Extract provided:
'''

Obama’s Speeches

Il G8 di Genova nei titoli dei quotidiani italiani
3 December 2017
US Presidential Inaugural Addresses (from 1957 to 2009)
20 February 2018

Obama’s Speeches

T-LAB Tools for Text Analysis



Obama's Speeches

Short Sample by Franco Lancia (franco.lancia@tlab.it)
March 14, 2007

On February 10 (2007) I followed Senator Barack Obama's speech on TV where he announced his candidacy for President of United States in Springfield.

Because I was impressed by his ability in communicating his emotions and ideas, I decided to spend some time in order to better understand his political vision.

On March 6, I downloaded all 77 speeches of B. Obama available from the website http://obama.senate.gov/speech/ and I imported them by T-LAB.

Then, in order to make a method of text analysis public, I decided to keep a record of my steps and to publish a short report of my exploratory route.

Just some short remarks about the preliminary treatments:
- an automatic lemmatization has been applied (e.g. the headword "hope" stands for "hope", "hopes", hoping", "hoped");
- the most important multiword expressions have been detected and transformed (e.g. "Civil Rights Movement" -> Civil_Rights_Movement");
- the elementary contexts for co-coccurrence analysis have been set as text fragments of comparable length including one or more sentences;
- a wordlist of 1446 items (i.e. lemmas) with occurrence values equal or superior to 8 has been used.

Firstly, in order to get a initial representation of the data structure, I performed a Correspondence Analysis (*) of a word x speech contingency table, that is of a matrix consisting of 1446 rows and 77 columns whose cells contain frequency values.

(*) This T-LAB tool is available in the sub-menu "Comparative Analysis".

The following charts show the obtained results mapped on the first two factorial axes.

Figure 1 - The most significant keywords

Figure 2 - The 77 speeches

In summary, the main topics of analysed speeches turn out organized in the following way:

Figure 3 - A 4-way scheme

In detail, a precise description of these main topics is provided by the following T-LAB tables which include the first 30 words for each pole, sorted by their decreasing test-value.

Figure 4 - Word Test Values

Some comments:

The first (horizontal) axis opposes "internal" and "external" political topics (see "education" vs "war"), whereas the second (vertical) axis - through the reference to climate changes - seems to create a bridge between the two first polarities.

'''

Directions:
- 1) Using the sample analysis of Obama's speeches, decide whether each statement agrees with the text: (a) the author downloaded 77 speeches on March 6; (b) the wordlist kept only lemmas occurring at least 10 times; (c) the first axis opposes internal and external political topics. Answer yes or no for each, quoting the deciding words.
- 2) Resume the sample analysis of Obama's speeches, starting right after its final sentence.

[Stored data]
'''

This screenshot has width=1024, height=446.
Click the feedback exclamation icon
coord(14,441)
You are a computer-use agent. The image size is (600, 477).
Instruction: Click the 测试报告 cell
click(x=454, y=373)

'''
'''

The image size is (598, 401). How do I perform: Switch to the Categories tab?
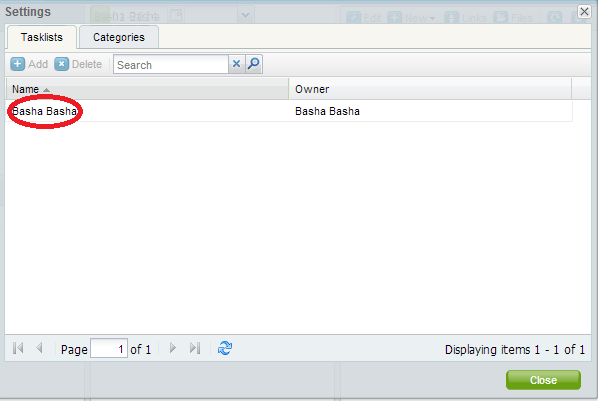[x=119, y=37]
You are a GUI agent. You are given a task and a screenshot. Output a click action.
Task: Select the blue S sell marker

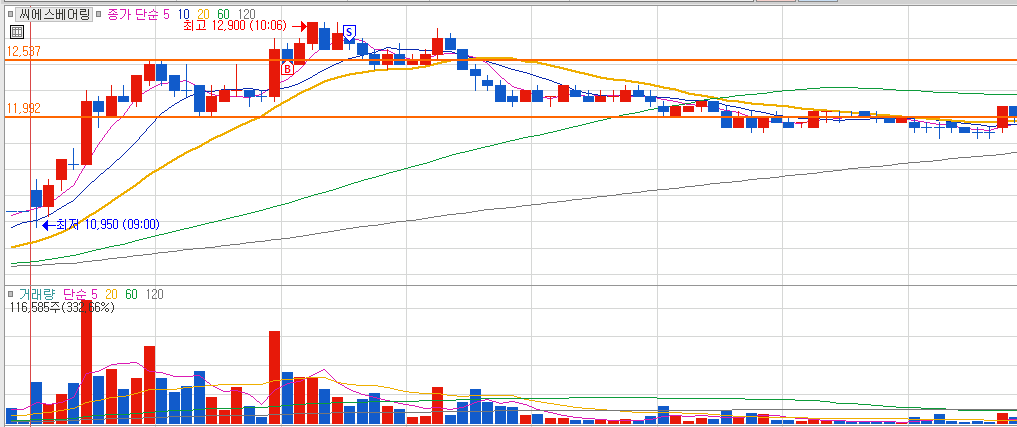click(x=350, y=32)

'''

Results:
- 1)
(a) Yes: "On March 6, I downloaded all 77 speeches of B. Obama available from the website http://obama.senate.gov/speech/"
(b) No: "a wordlist of 1446 items (i.e. lemmas) with occurrence values equal or superior to 8 has been used"
(c) Yes: "The first (horizontal) axis opposes "internal" and "external" political topics"

- 2)
These simplified results depend on the method of analysis in two respects:
a) the choice of analysis units, that is the construction of a table having as many columns as there are different speeches;
b) the choice of a specific statistical tool, that is the correspondence analysis.

From a methodological point of view, to analyse the same table (to be precise, its transposed) I could have used a typical algorithm of document clustering (see the T-LAB tool Thematic Document Classification), but - as I had the chance to verify - the results would be very similar. Starting from 77 speeches/documents, because of the reduction process, the clusters obtained are 4, that is not enough for producing an articulate thematic map.

Differently, by changing the analysis units, that is by asking T-LAB to build and analyse a table with as many rows as the elementary contexts (in this case, more than three thousand), I obtained a map of 12 thematic clusters.

The logic of this T-LAB tool (Thematic Analysis of Elementary Contexts) is explained in the user's manual and in the on-line help, both available from the T-LAB web site (www.tlab.it). Briefly, it combines two kinds of analysis: the first uses a clustering algorithm for discovering thematic groups of elementary contexts sharing similar word co-occurrence patterns; the second builds a contingency table words x clusters and maps its structure by means of the correspondence analysis.

The following charts show the relationships of the twelve clusters within the first bi-dimensional space (Figure 5) and their relative weight (Figure 6).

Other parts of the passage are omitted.